A new way to interpret blood test results in patients examined for blood clots in the lungs has shown that a higher than usual D-dimer level can rule out pulmonary embolism, according to research published November 27 in the New England Journal of Medicine.
The new approach, developed by researchers at McMaster University in Hamilton, Ontario, Canada, and Hamilton Health Sciences, a hospital network in Hamilton, is helpful with D-dimer blood tests, which physicians utilize when trying to rule out the presence of a blood clot.
The researchers determined that a higher than usual D-dimer level can be considered a negative result, indicating that no blood clot exists, if the physician already assessed the patient as having a low probability of having a pulmonary embolism.
The approach could have a significant impact due to fewer patients needing computed tomography (CT) scans, enabling them to avoid unnecessary exposure to radiation and spend less time in the emergency department.
"Our analyses show that pulmonary embolism is ruled out by a D-dimer level of less than 1,000 ng/mL in patients with a low probability, and by a D-dimer level of less than 500 ng/mL in patients with a moderate probability," said first author Dr. Clive Kearon, PhD, a professor of medicine at McMaster University and a thrombosis specialist with Hamilton Health Sciences. "This way of using D-dimer testing and clinical assessment reduced the need for CT scanning by one-third."
The investigators enrolled and evaluated 2,017 patients ages 18 and older in their study. Of these, 7% had a pulmonary embolism upon initial diagnostic testing. The average age of the patients was 52 years; 66% were female.

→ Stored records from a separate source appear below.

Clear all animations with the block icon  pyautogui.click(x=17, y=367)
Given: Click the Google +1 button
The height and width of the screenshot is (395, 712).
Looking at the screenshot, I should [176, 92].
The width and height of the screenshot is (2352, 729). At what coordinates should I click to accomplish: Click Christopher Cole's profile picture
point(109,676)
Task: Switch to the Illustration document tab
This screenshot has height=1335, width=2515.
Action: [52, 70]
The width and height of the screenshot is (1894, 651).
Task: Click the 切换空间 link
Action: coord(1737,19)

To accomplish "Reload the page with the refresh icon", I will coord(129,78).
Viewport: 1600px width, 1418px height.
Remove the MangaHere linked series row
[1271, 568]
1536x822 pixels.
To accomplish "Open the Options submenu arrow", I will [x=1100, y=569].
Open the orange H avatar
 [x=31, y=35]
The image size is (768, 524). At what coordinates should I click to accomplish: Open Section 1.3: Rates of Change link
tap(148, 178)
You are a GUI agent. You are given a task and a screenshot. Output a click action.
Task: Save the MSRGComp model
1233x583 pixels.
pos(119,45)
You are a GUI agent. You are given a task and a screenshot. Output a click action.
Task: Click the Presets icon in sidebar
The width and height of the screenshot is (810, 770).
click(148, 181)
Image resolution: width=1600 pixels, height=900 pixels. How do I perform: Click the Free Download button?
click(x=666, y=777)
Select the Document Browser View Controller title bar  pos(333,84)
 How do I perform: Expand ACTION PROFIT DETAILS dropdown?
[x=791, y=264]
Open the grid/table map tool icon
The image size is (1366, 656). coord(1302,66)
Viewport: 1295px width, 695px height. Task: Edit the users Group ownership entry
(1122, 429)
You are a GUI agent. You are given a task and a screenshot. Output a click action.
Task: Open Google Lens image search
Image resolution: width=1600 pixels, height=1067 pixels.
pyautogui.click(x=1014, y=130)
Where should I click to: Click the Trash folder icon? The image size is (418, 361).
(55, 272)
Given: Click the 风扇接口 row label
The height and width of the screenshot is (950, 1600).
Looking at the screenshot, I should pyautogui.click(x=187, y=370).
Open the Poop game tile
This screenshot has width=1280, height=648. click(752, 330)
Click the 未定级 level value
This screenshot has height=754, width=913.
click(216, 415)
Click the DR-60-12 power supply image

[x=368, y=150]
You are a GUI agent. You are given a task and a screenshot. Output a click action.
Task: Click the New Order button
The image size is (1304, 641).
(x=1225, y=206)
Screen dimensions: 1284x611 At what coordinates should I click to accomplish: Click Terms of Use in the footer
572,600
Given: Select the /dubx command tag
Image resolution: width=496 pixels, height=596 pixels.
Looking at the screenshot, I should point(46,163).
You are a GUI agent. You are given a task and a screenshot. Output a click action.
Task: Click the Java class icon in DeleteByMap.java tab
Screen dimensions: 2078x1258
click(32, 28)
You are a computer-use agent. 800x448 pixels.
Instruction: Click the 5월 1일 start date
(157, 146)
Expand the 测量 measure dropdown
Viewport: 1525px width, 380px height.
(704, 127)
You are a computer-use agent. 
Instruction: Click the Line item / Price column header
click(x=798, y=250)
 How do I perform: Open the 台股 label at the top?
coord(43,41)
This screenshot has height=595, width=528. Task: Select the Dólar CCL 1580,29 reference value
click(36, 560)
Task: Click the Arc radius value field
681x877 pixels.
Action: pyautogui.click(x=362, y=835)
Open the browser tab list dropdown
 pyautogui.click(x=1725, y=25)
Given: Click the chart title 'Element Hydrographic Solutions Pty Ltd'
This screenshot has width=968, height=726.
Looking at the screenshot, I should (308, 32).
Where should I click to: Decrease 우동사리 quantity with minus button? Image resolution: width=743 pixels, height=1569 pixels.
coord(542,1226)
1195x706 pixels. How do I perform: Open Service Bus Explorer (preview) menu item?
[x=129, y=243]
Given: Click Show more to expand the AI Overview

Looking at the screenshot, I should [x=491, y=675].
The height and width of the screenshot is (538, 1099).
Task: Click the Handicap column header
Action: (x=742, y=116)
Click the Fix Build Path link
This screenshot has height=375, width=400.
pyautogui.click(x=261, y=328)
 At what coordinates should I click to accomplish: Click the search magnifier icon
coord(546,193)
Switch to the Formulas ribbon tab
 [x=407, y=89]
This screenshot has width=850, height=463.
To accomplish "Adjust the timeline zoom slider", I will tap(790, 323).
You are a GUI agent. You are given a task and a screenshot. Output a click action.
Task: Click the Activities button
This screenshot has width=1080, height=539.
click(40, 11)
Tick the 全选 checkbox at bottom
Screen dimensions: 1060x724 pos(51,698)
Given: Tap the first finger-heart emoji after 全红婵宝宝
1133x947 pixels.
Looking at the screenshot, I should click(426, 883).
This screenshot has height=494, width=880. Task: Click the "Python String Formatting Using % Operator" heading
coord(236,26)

Of the patients in the study, 1,474 (73%) were enrolled at Hamilton Health Sciences or St. Joseph's Healthcare Hamilton. These patients and those at other university-based clinical centers in Canada were tested from December 2015 through May 2018. They were also assessed 90 days afterward.
In total, 1,325 patients were identified by an emergency department physician as having a low (1,285 of the patients) or moderate (40 patients) probability of pulmonary embolism and had negative D-dimer results -- less than 1,000 ng/mL or 500 ng/mL, respectively. None of these patients had venous thromboembolism during follow-up examinations.
"The primary goal of diagnostic testing for pulmonary embolism is to identify which patients should be treated with anticoagulant agents and which should not," Kearon said. "When a physician is concerned that pulmonary embolism may be present, chest imaging with CT pulmonary angiography is usually done in half of these patients. We wanted to find a way to reduce the number of CT scans that need to be done."